**Exercises**.
[a] Copy word for word the part of the storage tiers text below that runs from "Hot, warm, cold" up to and including "SSD, primary database.".
[b] Name every example of cold storage that the storage tiers text below gives.

**Text provided**.
__________

Hot, warm, cold storage tiers
What goes where, what each tier costs.
Not all data is read at the same rate. Logs from today are queried constantly; logs from three months ago are queried rarely; logs from five years ago are queried almost never but legally cannot be deleted. Paying for fast storage for all of it is wasteful. Hot, warm, and cold storage tiers exist to match the cost of storage to the cost of access, and a well-tiered system can cut storage bills by 10x or more without changing what users can do.
What “tier” actually means
A tier is a storage class with a specific cost-performance profile:
- Hot: fast reads, low latency, expensive per GB. Memory, SSD, primary database.
- Warm: cheaper per GB, slower (tens to hundreds of ms). Spinning disk, near-line storage, S3 Standard.
- Cold: much cheaper per GB, very slow first byte (seconds to hours). S3 Glacier, Azure Archive, tape.

__________

**Data for review**.
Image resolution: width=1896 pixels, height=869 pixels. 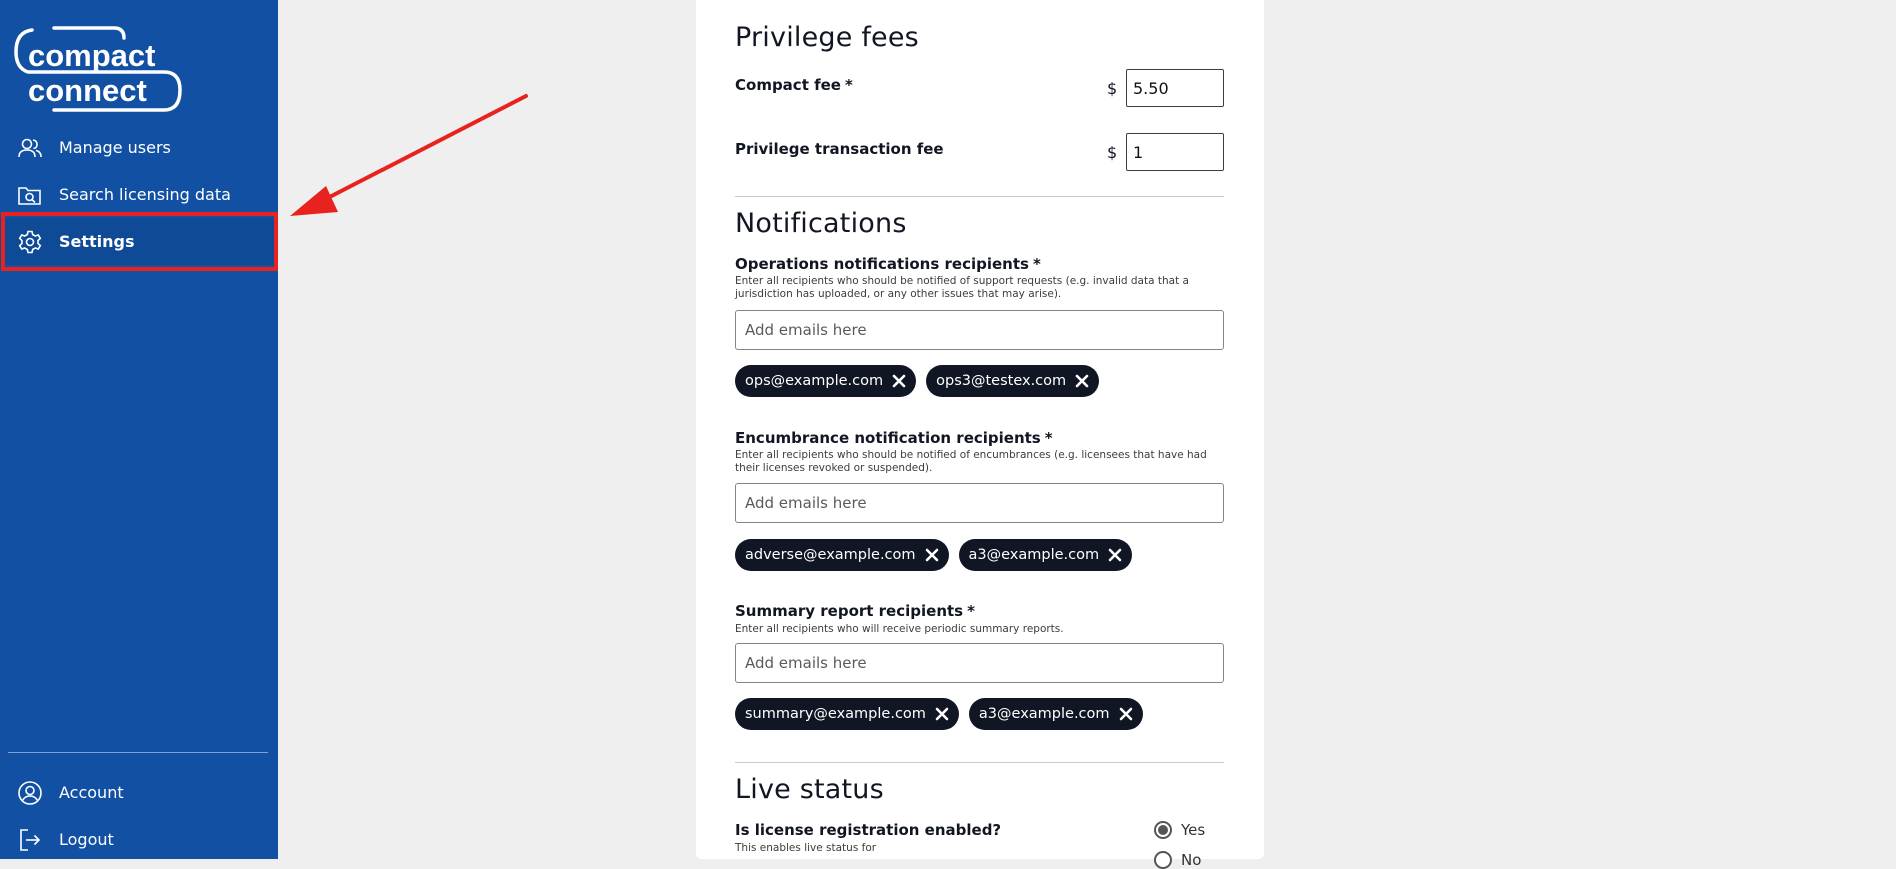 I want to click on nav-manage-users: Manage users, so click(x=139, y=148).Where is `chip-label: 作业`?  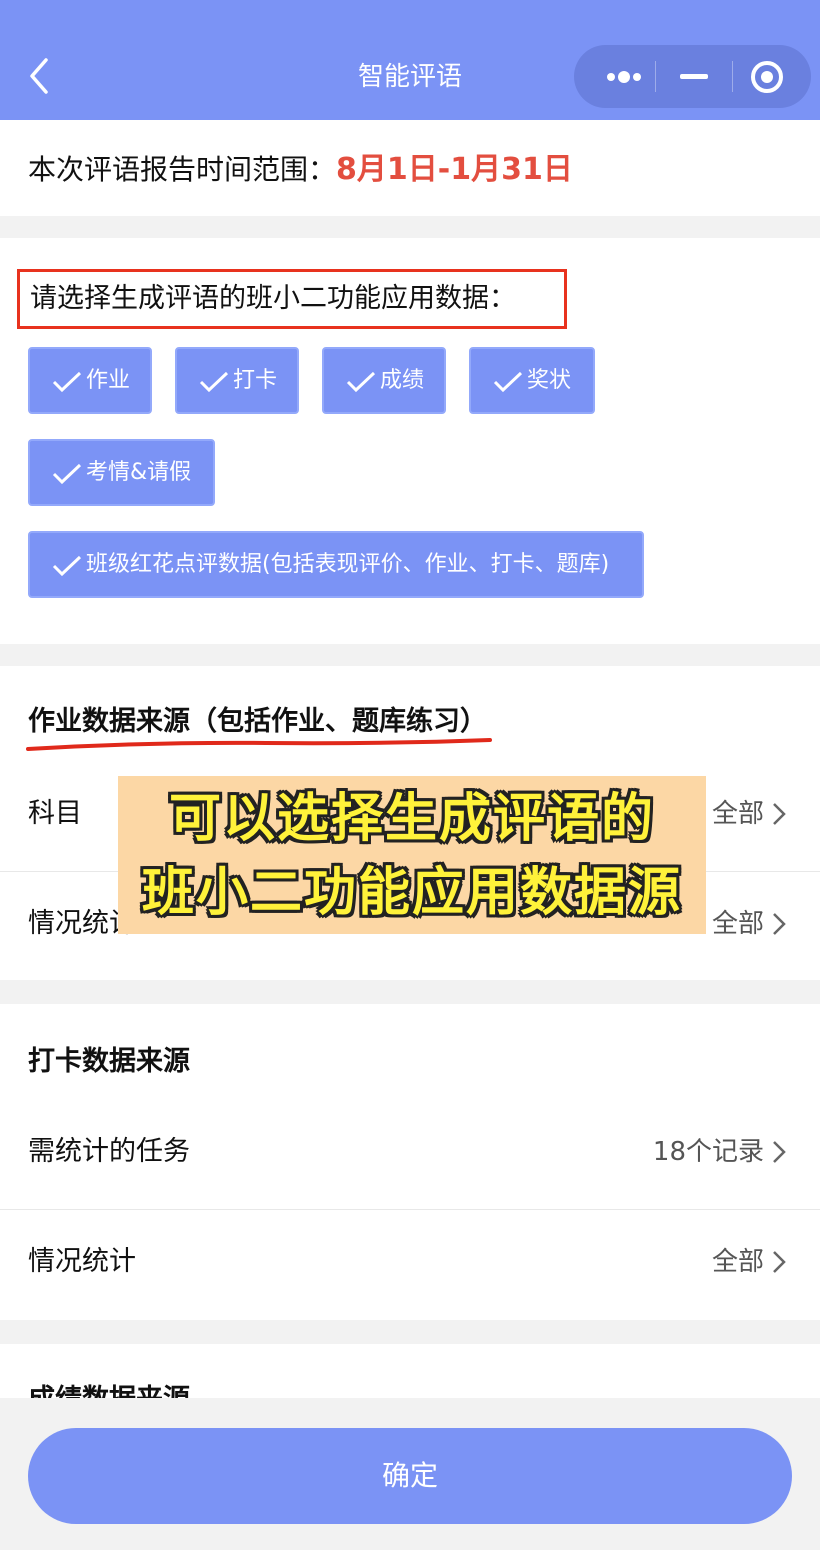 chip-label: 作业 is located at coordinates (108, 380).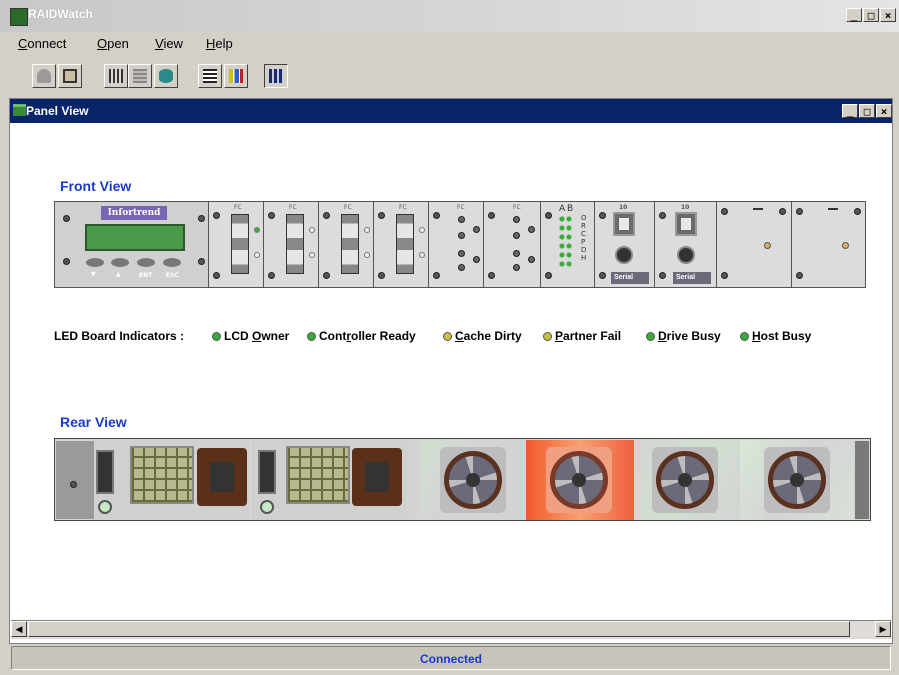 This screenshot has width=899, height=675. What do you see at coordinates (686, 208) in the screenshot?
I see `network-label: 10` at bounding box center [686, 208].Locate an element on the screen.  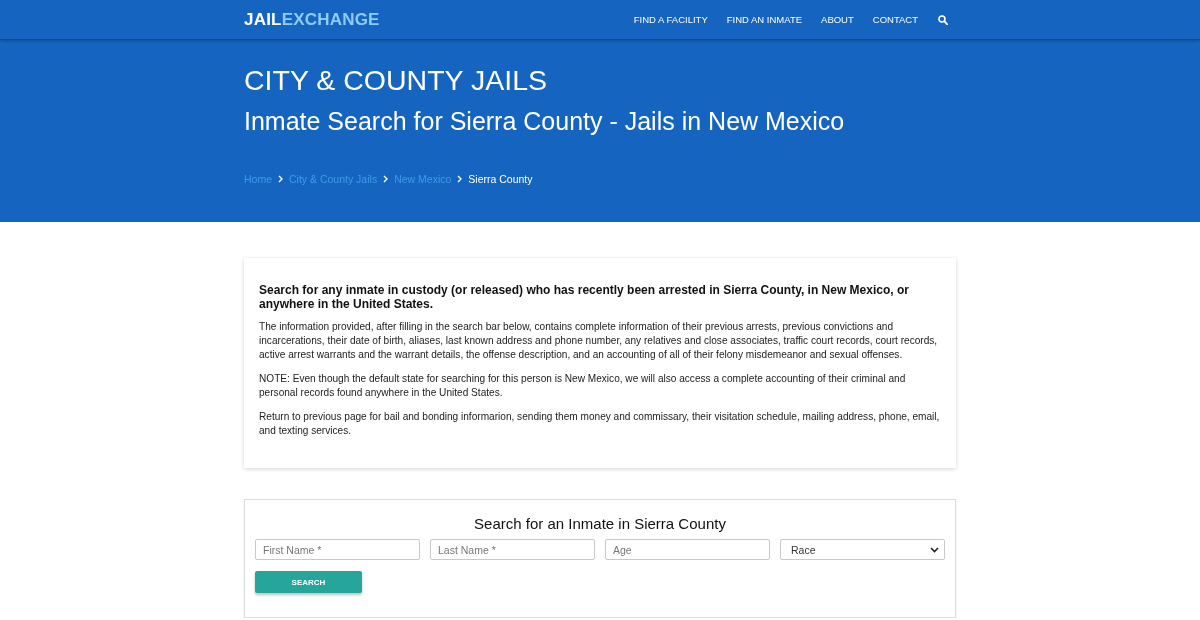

__________

**Answers by item**.
[a]
Hot, warm, cold storage tiers
What goes where, what each tier costs.
Not all data is read at the same rate. Logs from today are queried constantly; logs from three months ago are queried rarely; logs from five years ago are queried almost never but legally cannot be deleted. Paying for fast storage for all of it is wasteful. Hot, warm, and cold storage tiers exist to match the cost of storage to the cost of access, and a well-tiered system can cut storage bills by 10x or more without changing what users can do.
What “tier” actually means
A tier is a storage class with a specific cost-performance profile:
- Hot: fast reads, low latency, expensive per GB. Memory, SSD, primary database.

[b]
S3 Glacier
Azure Archive
Tape